Face Forward, Please.
It seems odd to me that some people seem to believe that if only the government would acknowledge the existence of UFOs, then the discussion would be over and universities the world over would establish ufology departments and existing physics departments would tear out the chapter on relativity from all of their textbooks. But is anything like that even remotely realistic. If President Bush were to announce tomorrow that some UFOs were in fact intelligently controlled craft, not built by any company or any nation, would anyone believe him? I can hear the scowls now. “Its obviously Christofascist propaganda being used as a pretext to take away our rights!!!” or “Just another example of the neocon’s anti-science agenda.” So Bush shrugs his shoulders, the UFO community stands with mouth agape, and not a thing has changed because the mainstream scientific community still doesn’t have anything to work with.
Maybe it would be useful to consider a world without government. What would we do if there was no government or military. There is no one to file Freedom of Information Act requests with. No Wright Patterson, Roswell Army Airforce base, NASA or area 51. But most importantly, no one to seek final approval from regarding the existence of UFOs. The thing about this hypothetical land, at least where UFOs are concerned, is that it is not terribly unlike the current state of ufology. Instead of having no government, we have a government that denies the existence of UFOs. In either case, those who acknowledge the phenomenon have to convince those who don’t that there is something to it, in order for there to be general acceptance. I suspect that we would look at the problem as we do with any sort of bet. Someone figures out a novel way to demonstrate or prove that it is correct, but they do it by looking forward, not looking backward.

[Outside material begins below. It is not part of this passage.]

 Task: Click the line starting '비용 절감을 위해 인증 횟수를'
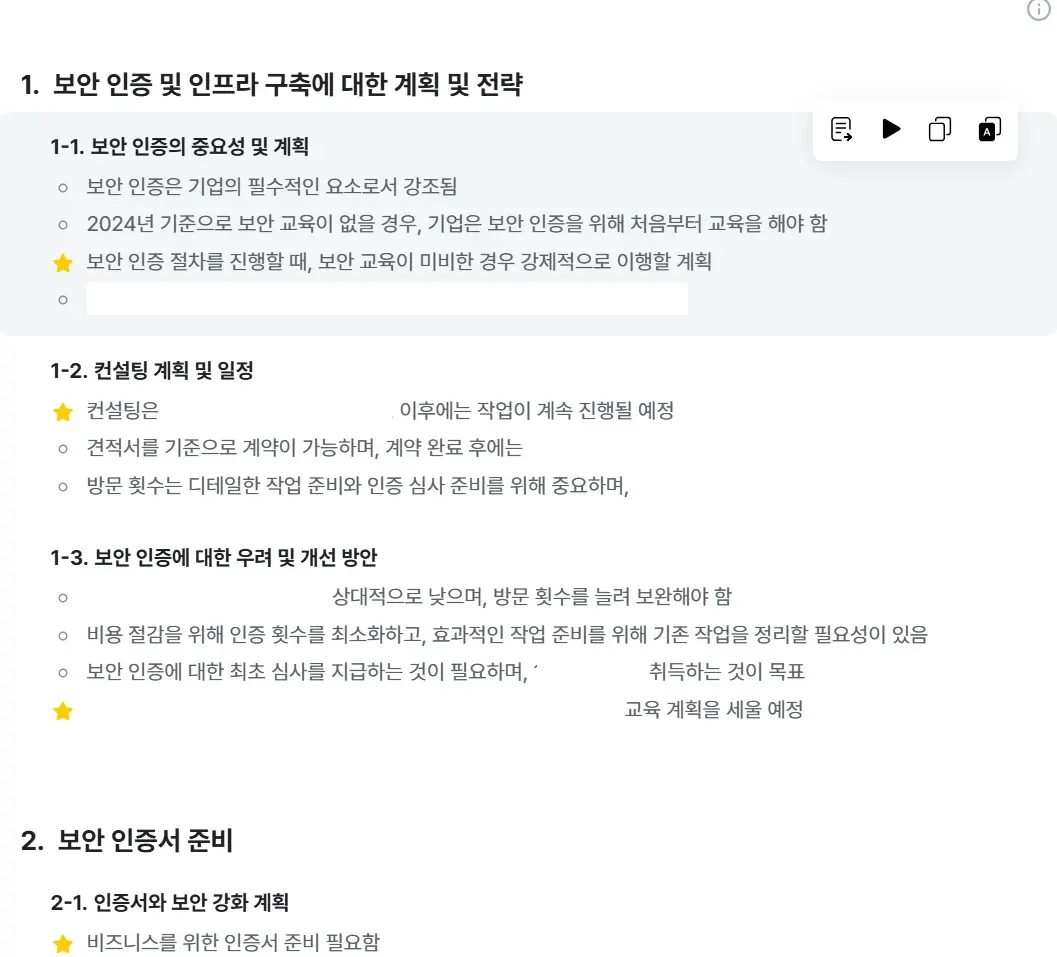pyautogui.click(x=507, y=634)
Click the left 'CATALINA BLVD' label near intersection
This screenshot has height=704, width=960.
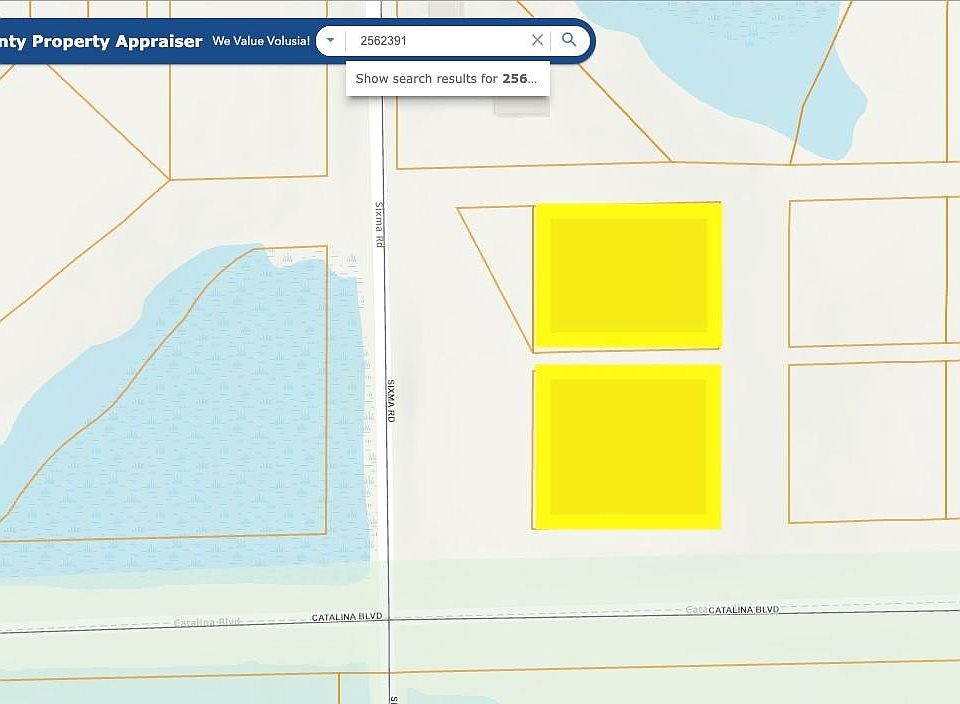[x=346, y=617]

In the end, a physical phenomenon is a phenomenon, whether the government or military says it is or not. “They” may have the best evidence under some super-duper classification, but where is it written that other evidence cannot be obtained. After 60 years of modern ufology we seem to be stuck in the “file-a-report” stage: File a report with NUFORC, file a report with MUFON, file a report with NARCAP. Actually we’ve probably regressed into the “file-a-report” stage from a more proactive period in the 70s when a few academics seemed jazzed to do something about it. Technology has progressed a long, long way since the 70s, but ufology somehow seems content to fill binders upon binders with backward-looking reports. Sure, NARCAP put out a nice big report on the 2006 O’Hare incident, but that was still just a report based primarily on eyewitness accounts of their impressions of an event that happened in the recent past.

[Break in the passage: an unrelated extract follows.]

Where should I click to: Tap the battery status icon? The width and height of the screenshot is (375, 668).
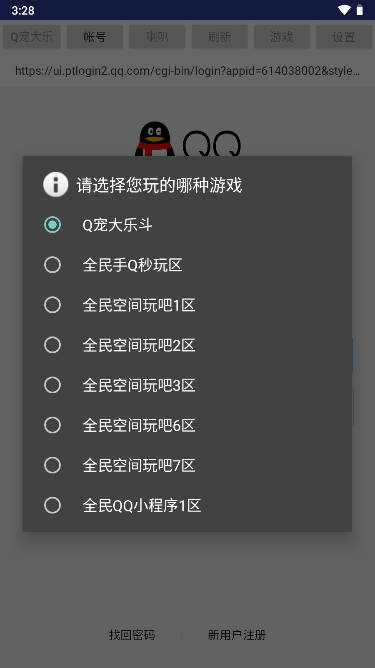click(360, 10)
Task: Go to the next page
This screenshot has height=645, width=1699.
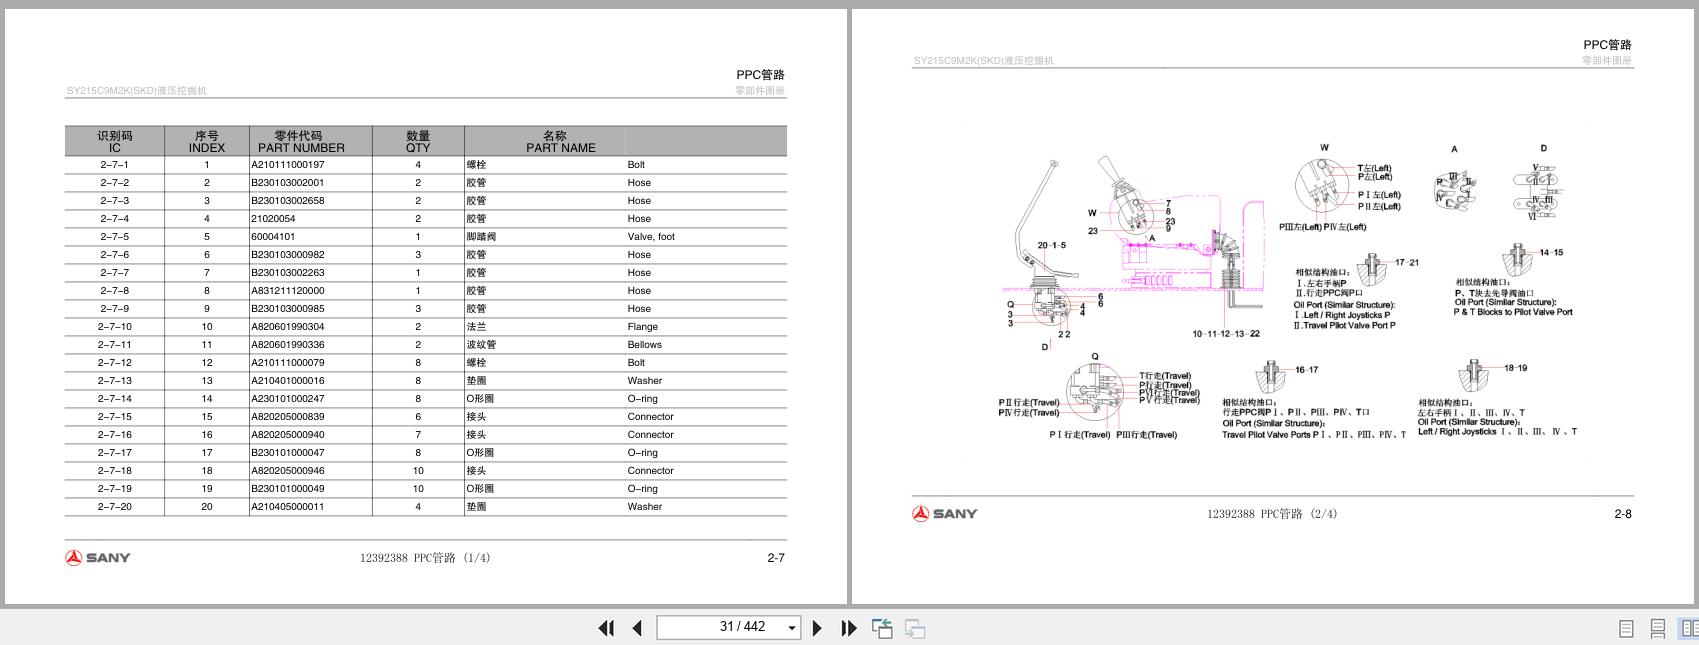Action: (x=817, y=628)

Some people will say that the very nature of the phenomenon prevents science from obtaining real-time data. That of course is crap. Tell that to a seismologist (as far as I know we can’t predict earthquakes yet) and they’ll probably call you a neocon with an anti-science agenda. I probably have more processing power in my living room than the whole of NASA during the Apollo missions, but somehow ufology is stuck in a world that is still watching the first moon landing. If you look at modern computers and the networking capabilities of the Internet, its disgraceful that the best that we seem to be able to do is put out podcasts and watch hoaxed videos of Jamaican UFOs on youtube. (I actually think highly of podcasting but will save those thoughts for another post.)

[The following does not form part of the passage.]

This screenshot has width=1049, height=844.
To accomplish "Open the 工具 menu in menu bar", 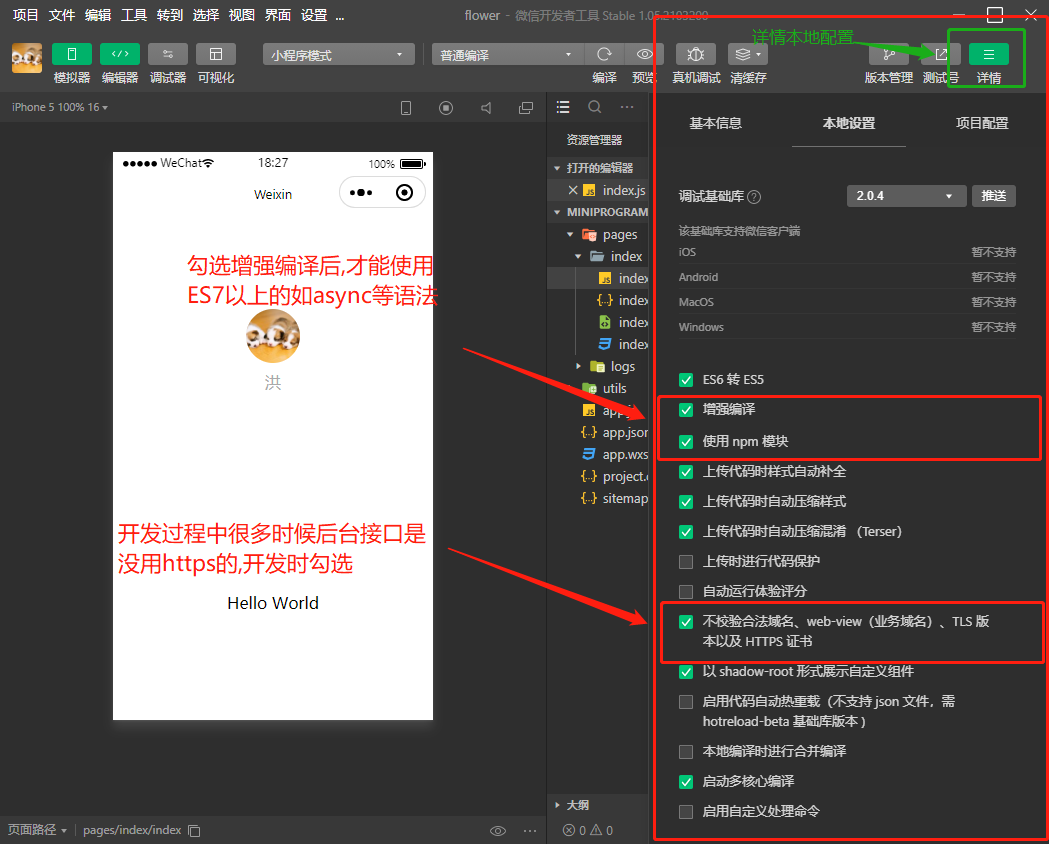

Ufology needs to take the next step, looking at the information that has been collected and using it to help design experiments that can give real-time, concrete data, so that it can get to the bottom of the mystery. It may take a long time. It may be expensive. It will require new ways of thinking. But until we begin to perform actual experiments to verify what people have been seeing since time immemorial, we might as well be watching Ed Sullivan on a black & white.